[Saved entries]
^^^^^^^^^^^^^^^^

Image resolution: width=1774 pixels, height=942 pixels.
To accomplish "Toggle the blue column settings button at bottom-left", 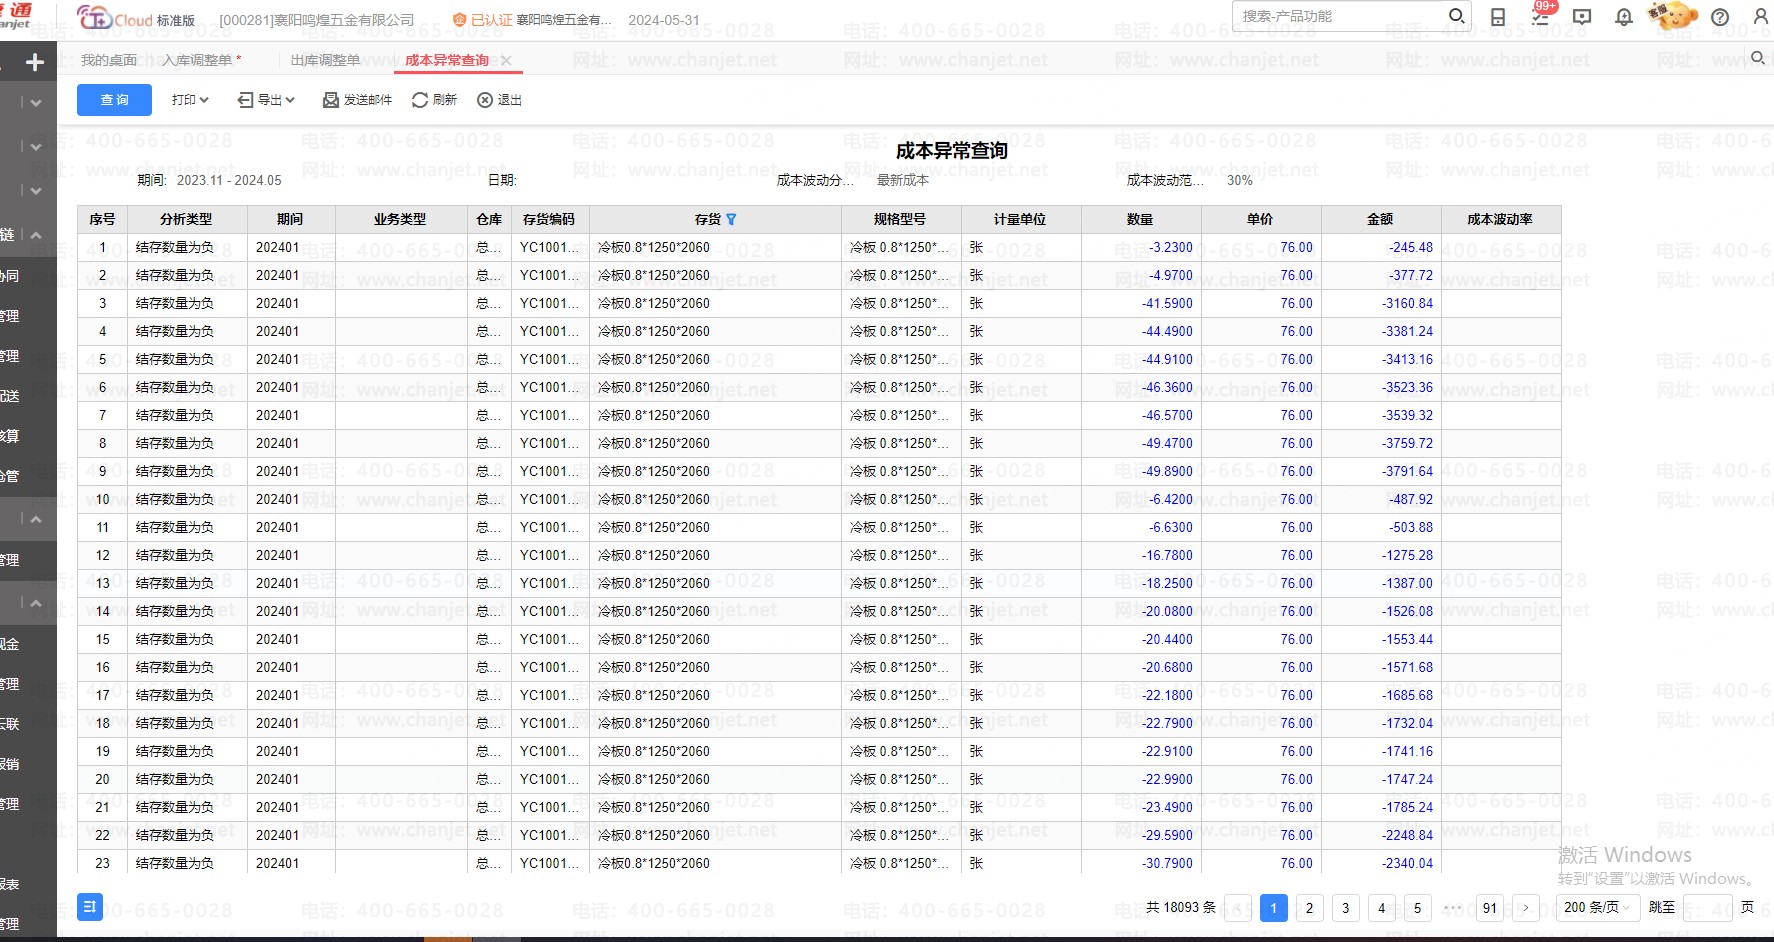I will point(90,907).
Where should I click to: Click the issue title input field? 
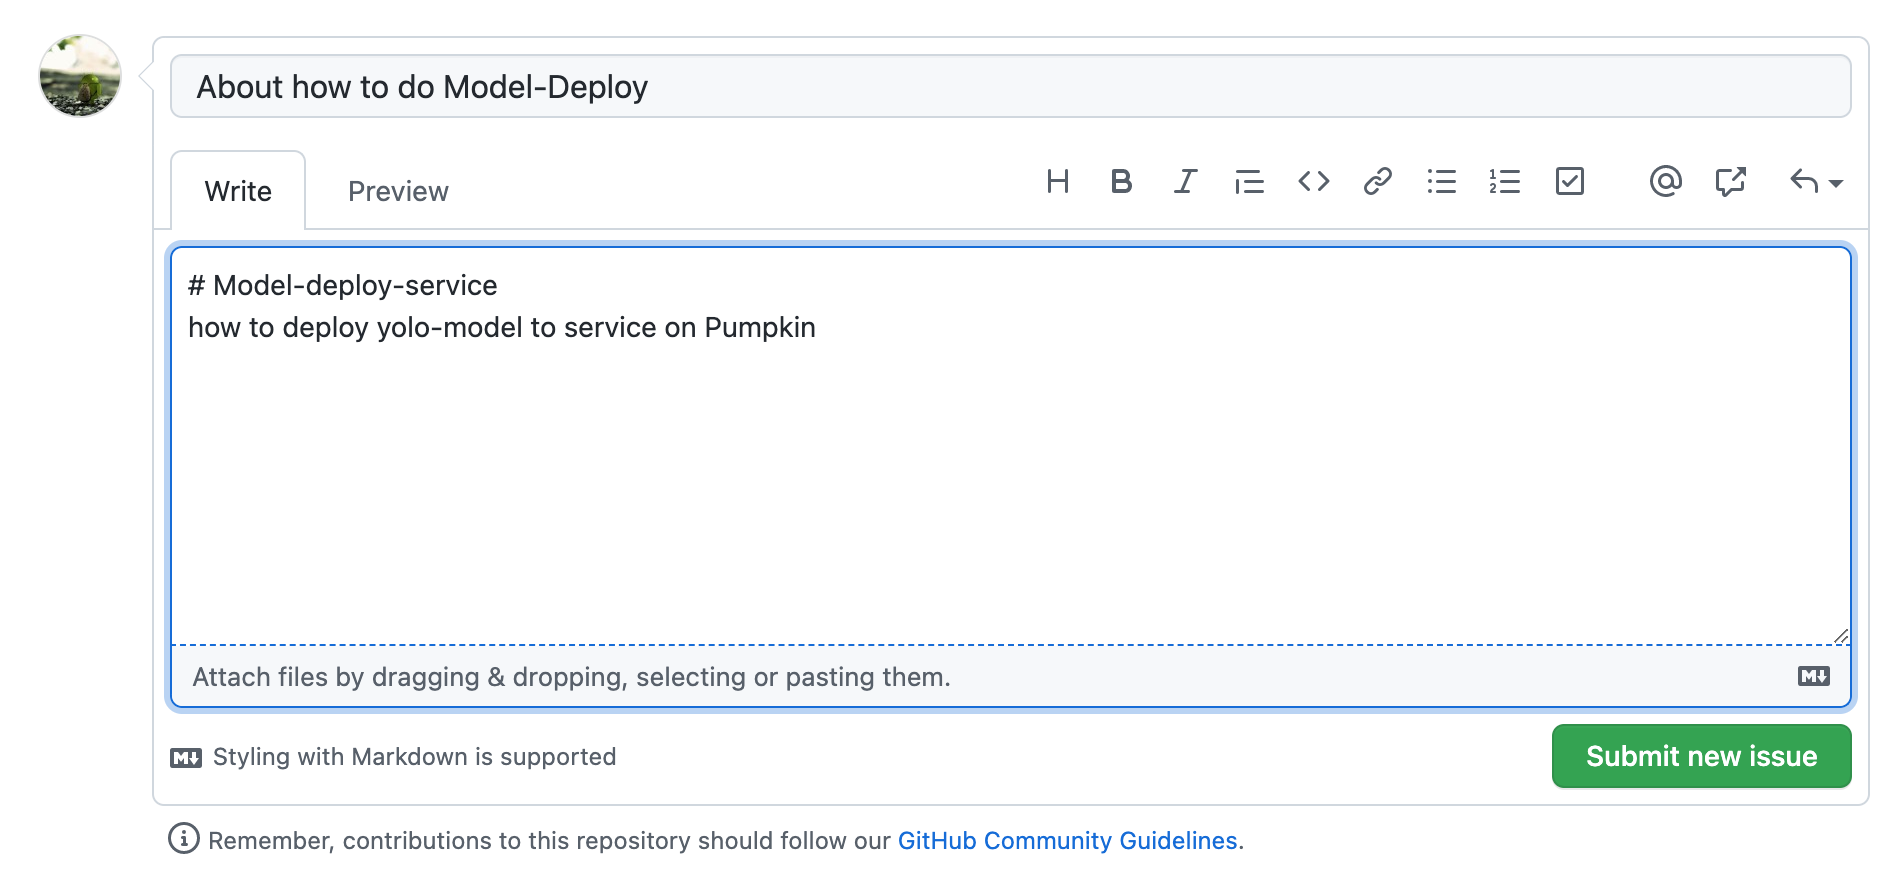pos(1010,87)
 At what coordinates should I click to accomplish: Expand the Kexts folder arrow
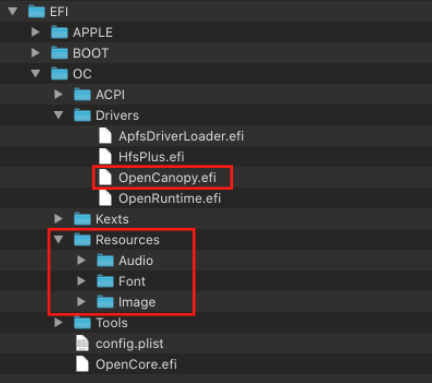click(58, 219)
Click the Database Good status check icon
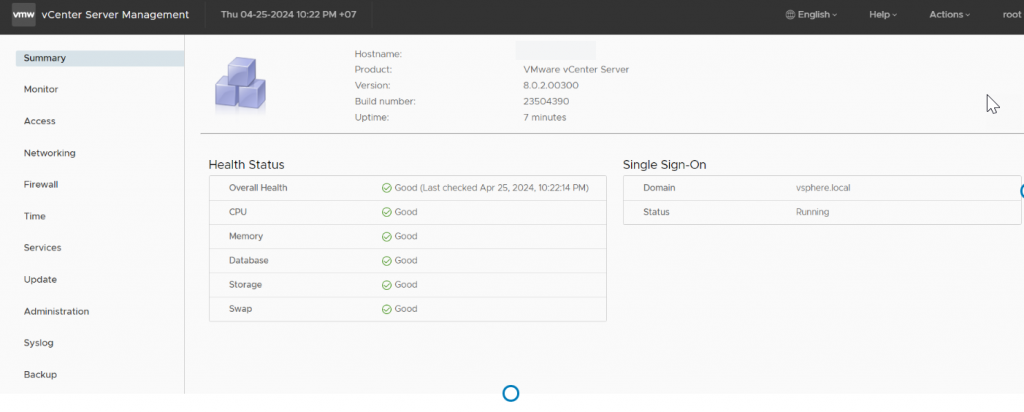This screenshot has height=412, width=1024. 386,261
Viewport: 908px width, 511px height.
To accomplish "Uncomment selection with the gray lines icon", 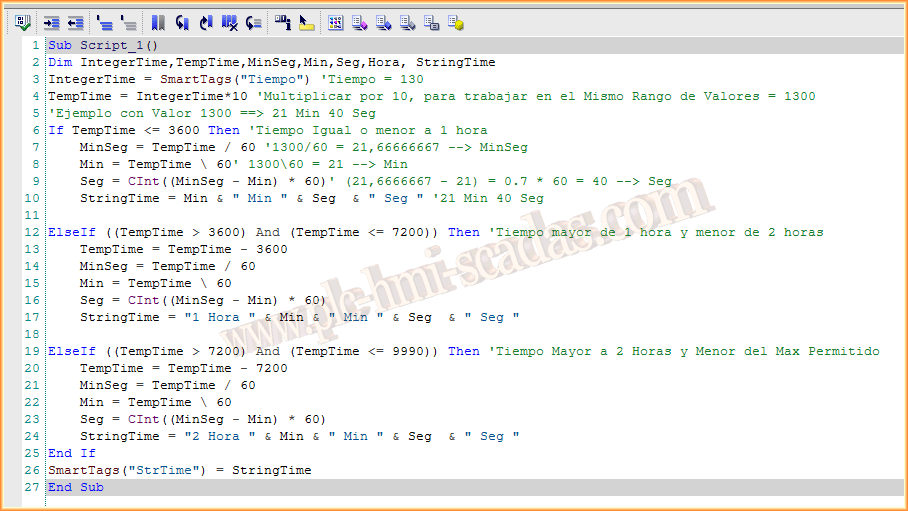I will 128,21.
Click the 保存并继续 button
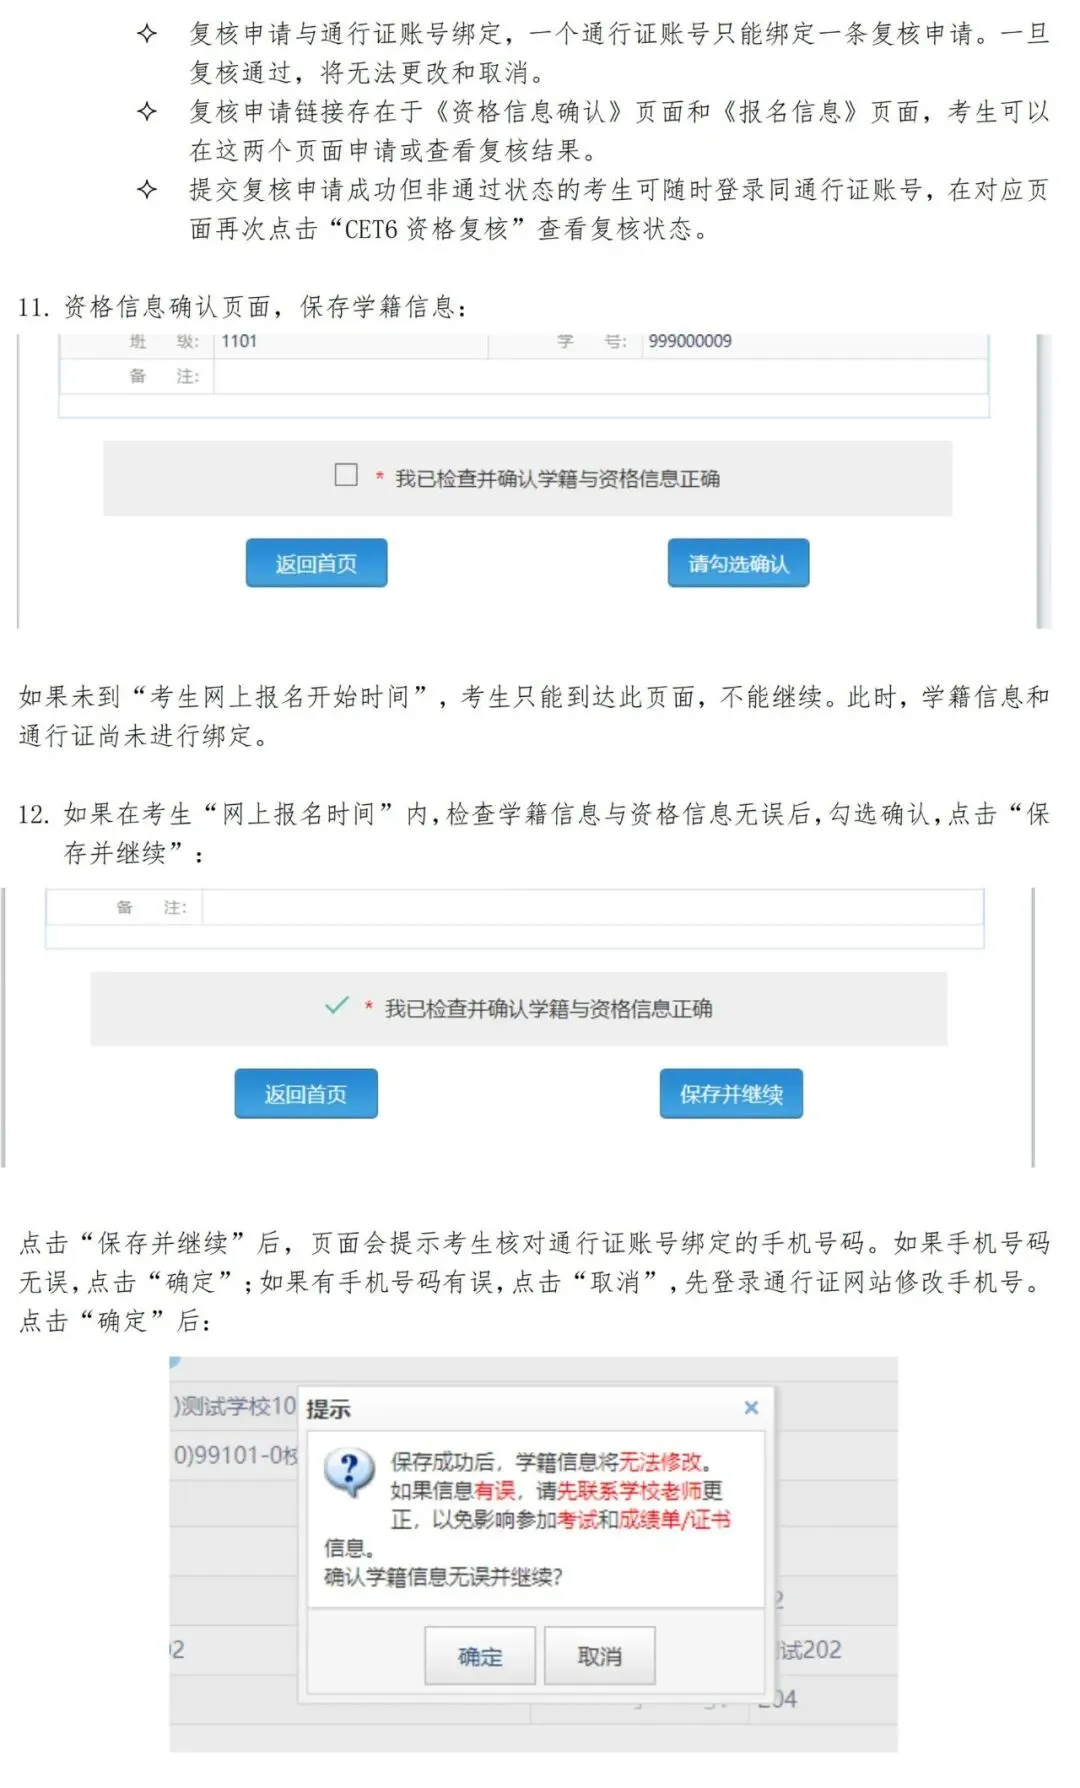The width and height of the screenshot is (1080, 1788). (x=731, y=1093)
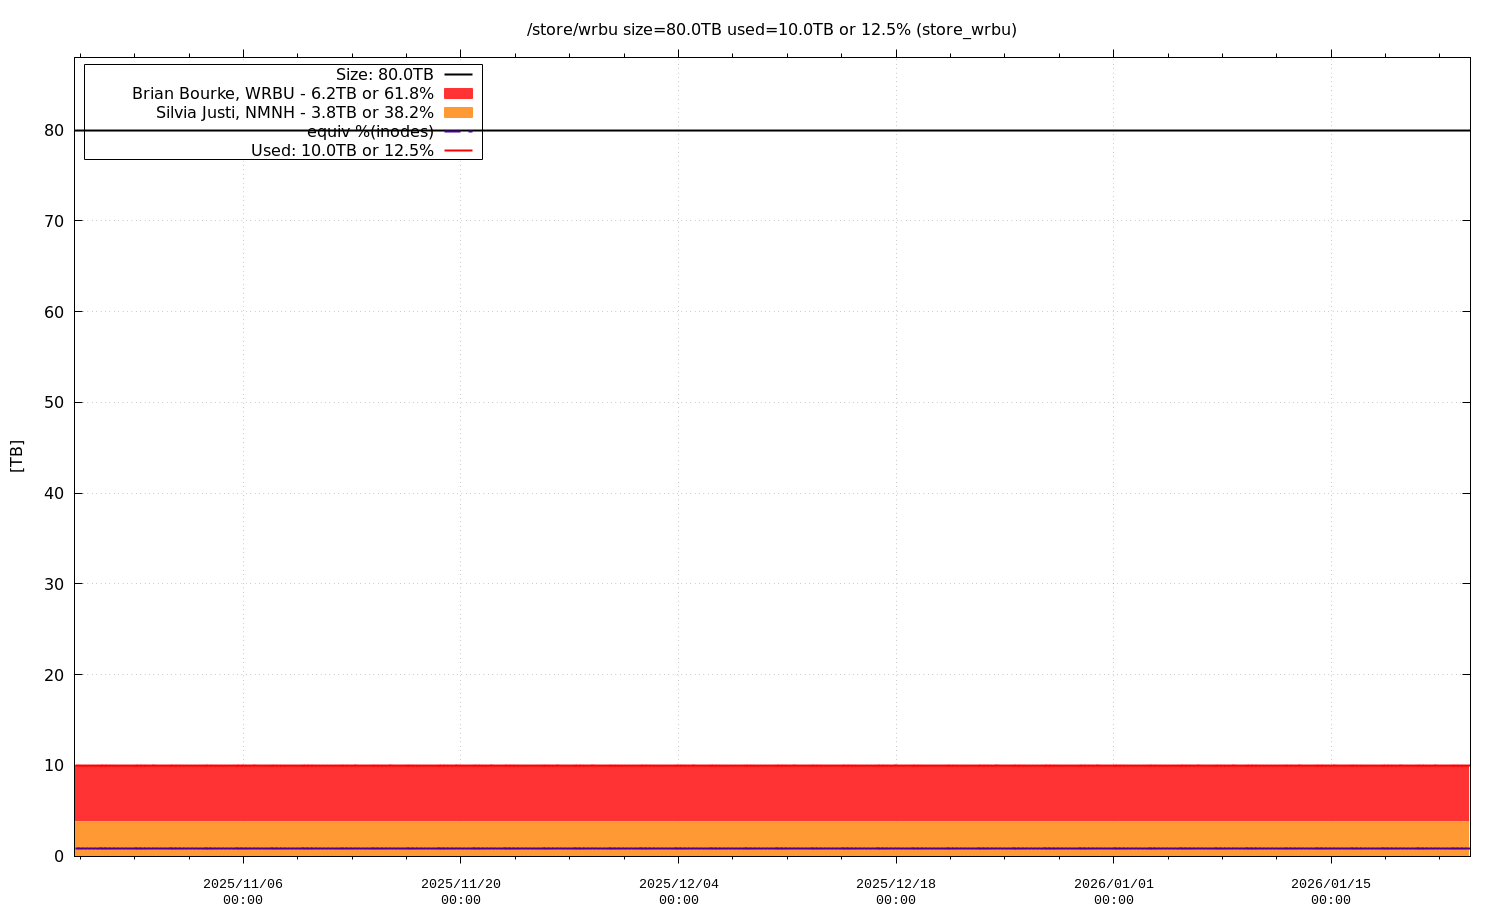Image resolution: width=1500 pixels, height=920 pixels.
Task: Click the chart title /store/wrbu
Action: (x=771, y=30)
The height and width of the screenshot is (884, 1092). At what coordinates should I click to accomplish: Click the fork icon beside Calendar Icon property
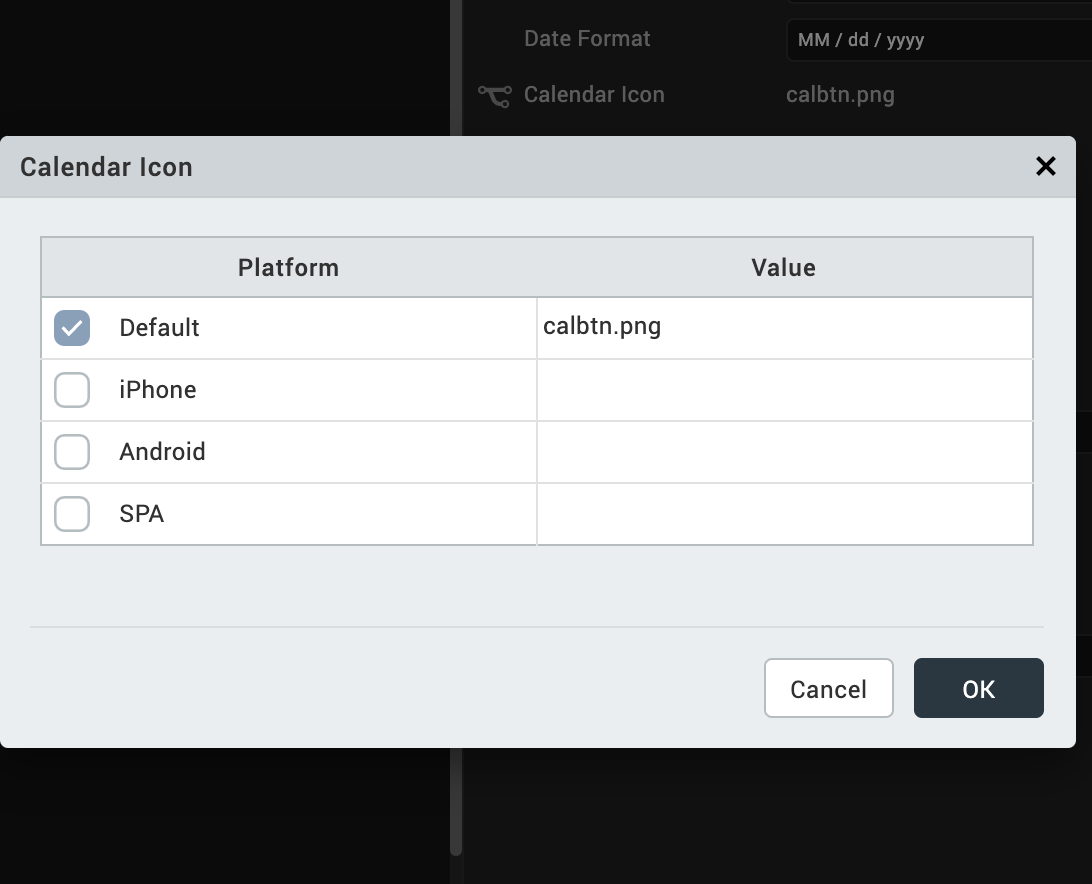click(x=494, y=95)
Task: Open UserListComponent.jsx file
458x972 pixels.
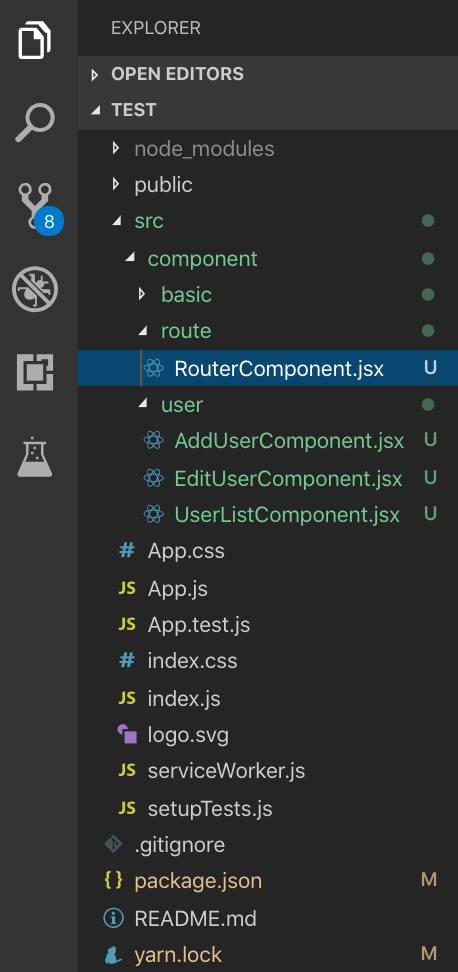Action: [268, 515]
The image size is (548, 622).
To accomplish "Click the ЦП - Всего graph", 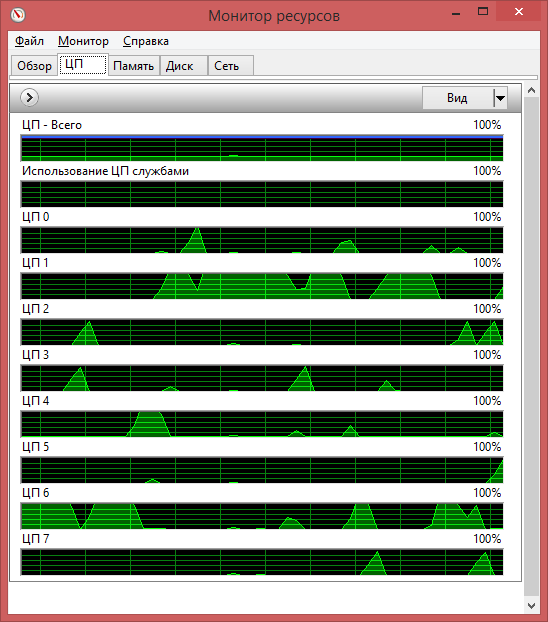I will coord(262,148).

^^^^^^^^^^^^^^^^

Exercise requirements: Extract the part of the records that opens with the line containing "Where should I" and closes with the line containing "Viewport: 908px width, 511px height.". Take only those lines, exactly, and no pictures.

Exercise answer:
Where should I click to: Click the issue title input field? 
pos(1010,87)
 At what coordinates should I click to accomplish: Expand the Kexts folder arrow
click(58, 219)
Click the Database Good status check icon
This screenshot has height=412, width=1024. 386,261
Viewport: 908px width, 511px height.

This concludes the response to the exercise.